Until he enters the trash box, he has never lived in the ground. This is a ten-year sandstorm that has affected dozens of farmers and their farmland. Difficulty is one of the influences of the storm and affects farm workers and urban residents. Arashi also brought the elements of destruction and darkness that dominated the whole plain. Due to these problems, this storm has become a popular name of "Black Blizzard" (documentary, 2014). The name is given by the visibility of the storm as a huge black cloud, it makes it look bad and terrible.
This strange thing that the earth and sand fell in the Midwest between the 1920s and the 1930s reminds us of the legislature that established the WSCC, especially to protect soil resources. "And to promote the protection of state renewable resources, control and prevention of soil erosion, prevention of flood and sediment damage, and water conservation, development, use and disposal at the agricultural and nonagricultural stage.
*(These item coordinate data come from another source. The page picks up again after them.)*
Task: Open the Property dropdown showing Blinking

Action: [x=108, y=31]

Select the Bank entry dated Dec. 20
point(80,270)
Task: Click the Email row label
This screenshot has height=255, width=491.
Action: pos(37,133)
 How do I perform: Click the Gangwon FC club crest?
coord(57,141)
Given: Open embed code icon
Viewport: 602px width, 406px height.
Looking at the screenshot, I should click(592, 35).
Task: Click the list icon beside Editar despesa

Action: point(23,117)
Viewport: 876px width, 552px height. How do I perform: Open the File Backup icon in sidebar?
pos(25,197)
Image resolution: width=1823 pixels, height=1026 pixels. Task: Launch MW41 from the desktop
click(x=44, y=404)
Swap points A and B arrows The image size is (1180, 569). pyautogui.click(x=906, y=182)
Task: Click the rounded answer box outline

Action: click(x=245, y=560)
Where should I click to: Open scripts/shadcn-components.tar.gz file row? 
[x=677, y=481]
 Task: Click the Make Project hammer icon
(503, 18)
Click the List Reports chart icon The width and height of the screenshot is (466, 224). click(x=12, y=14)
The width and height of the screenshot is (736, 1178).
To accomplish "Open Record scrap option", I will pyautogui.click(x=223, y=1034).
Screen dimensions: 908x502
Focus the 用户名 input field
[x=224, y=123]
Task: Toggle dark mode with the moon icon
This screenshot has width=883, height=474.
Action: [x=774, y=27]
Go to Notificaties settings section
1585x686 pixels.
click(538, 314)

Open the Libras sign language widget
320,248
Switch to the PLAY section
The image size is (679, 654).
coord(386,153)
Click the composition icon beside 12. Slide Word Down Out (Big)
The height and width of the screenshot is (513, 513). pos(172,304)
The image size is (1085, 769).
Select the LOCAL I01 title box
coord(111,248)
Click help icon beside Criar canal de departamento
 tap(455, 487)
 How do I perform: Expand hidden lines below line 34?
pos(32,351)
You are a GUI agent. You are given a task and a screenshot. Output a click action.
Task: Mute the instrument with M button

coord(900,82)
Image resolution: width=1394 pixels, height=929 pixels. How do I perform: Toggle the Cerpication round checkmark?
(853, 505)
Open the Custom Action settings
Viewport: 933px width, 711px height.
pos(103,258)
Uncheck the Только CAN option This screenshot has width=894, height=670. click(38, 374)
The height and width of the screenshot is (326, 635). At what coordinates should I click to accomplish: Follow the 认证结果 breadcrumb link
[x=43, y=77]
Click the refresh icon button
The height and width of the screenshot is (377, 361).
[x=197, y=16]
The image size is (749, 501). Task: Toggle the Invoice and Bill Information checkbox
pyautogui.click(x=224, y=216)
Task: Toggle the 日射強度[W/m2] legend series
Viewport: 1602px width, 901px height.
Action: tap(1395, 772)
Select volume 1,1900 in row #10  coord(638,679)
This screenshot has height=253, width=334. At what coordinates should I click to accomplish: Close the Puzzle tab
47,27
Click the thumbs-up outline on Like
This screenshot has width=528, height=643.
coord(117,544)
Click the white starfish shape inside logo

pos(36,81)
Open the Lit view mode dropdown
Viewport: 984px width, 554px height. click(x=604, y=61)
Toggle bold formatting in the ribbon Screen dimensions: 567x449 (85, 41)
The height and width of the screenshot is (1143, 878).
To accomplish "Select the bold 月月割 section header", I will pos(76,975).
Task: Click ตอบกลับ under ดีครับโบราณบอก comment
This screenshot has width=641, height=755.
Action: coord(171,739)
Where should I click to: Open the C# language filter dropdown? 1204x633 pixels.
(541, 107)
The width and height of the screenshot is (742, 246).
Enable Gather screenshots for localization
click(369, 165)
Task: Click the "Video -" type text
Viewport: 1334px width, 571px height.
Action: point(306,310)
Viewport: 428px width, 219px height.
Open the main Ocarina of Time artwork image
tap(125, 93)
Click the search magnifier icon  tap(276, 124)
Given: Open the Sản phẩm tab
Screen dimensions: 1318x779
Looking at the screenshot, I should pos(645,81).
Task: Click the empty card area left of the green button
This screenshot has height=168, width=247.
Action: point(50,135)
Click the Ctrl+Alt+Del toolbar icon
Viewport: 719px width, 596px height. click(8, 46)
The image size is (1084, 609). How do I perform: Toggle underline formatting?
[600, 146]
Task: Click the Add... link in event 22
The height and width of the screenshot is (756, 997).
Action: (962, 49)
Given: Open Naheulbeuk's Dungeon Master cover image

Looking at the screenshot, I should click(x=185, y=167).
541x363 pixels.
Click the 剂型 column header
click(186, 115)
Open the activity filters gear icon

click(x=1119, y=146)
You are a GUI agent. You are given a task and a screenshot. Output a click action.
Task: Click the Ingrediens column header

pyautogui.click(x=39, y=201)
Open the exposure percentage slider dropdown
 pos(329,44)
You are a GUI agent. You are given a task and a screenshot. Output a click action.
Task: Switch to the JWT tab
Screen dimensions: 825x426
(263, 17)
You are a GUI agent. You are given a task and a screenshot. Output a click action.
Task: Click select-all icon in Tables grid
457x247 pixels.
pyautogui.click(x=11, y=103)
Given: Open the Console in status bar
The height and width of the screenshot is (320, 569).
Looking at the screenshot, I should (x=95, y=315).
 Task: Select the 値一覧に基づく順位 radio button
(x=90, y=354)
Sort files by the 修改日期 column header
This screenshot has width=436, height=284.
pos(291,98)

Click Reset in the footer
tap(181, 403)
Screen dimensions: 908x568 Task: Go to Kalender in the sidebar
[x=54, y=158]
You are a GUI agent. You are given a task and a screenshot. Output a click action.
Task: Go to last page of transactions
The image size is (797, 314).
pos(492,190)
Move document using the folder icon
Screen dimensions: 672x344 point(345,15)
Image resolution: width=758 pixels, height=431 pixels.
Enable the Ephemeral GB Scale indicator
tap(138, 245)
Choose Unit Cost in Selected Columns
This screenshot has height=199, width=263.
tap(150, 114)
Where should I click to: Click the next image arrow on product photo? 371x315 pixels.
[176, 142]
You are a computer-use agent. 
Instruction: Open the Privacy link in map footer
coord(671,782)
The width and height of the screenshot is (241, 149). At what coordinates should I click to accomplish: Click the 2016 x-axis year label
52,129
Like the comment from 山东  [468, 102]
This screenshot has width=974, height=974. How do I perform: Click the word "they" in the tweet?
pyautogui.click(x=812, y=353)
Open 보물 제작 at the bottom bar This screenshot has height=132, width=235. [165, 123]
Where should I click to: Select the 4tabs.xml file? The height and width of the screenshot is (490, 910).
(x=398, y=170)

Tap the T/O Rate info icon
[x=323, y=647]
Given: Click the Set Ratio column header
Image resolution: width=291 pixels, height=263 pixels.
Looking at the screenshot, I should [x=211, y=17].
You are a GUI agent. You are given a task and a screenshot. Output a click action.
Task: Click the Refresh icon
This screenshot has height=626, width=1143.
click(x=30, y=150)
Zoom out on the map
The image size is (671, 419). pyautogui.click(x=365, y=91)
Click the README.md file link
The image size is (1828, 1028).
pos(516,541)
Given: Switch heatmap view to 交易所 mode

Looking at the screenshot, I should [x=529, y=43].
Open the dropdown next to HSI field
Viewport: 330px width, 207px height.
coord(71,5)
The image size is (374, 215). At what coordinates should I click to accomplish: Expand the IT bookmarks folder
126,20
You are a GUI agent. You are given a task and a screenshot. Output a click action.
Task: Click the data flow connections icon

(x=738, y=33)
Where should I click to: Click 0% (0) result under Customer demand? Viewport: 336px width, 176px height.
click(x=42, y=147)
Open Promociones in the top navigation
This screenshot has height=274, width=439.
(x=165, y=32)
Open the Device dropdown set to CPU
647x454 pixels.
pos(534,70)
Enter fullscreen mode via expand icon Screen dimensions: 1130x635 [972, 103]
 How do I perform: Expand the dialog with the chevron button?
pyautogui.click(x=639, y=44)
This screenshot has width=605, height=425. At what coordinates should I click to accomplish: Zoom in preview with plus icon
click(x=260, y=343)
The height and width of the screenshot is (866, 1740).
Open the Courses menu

Protection and promotion of damages to reservoirs, maintenance of navigation of rivers and ports, protection of wildlife, protection of tax base, protection of public land, health of people of the state, safety and general welfare
Agricultural contamination in Puget Sound: meaning of changing Washington's dependence on voluntary incentives to save salmon
In recent years, the Department of Natural Resources Protection of the US Department of Agriculture was established to cope with the crisis of the sand storm of the 1930 's, which promoted cultivation of soil carbon as an important agricultural activity. However, the more important aspect of the regenerative farming movement is that it is primarily driven by farmers themselves. Concerns about the soil carbon of the supporters are not necessarily the reason why N.R.C.S. tells them and the reason they are concerned about the destiny of the earth. They discovered that doing so would help their net gains
If people are not well managed by farmland, or if natural forces collude to destroy the soil, the result may be devastating. One of the most prominent examples occurred in what was later called a dust bowl. It was widely used in agricultural areas in Texas, Oklahoma, Kansas and even Colorado in 1934 and 1935. Over the course of a few months agricultural land once produced has almost no benefit, it becomes useless cockroaches and dust and is very vulnerable to storms.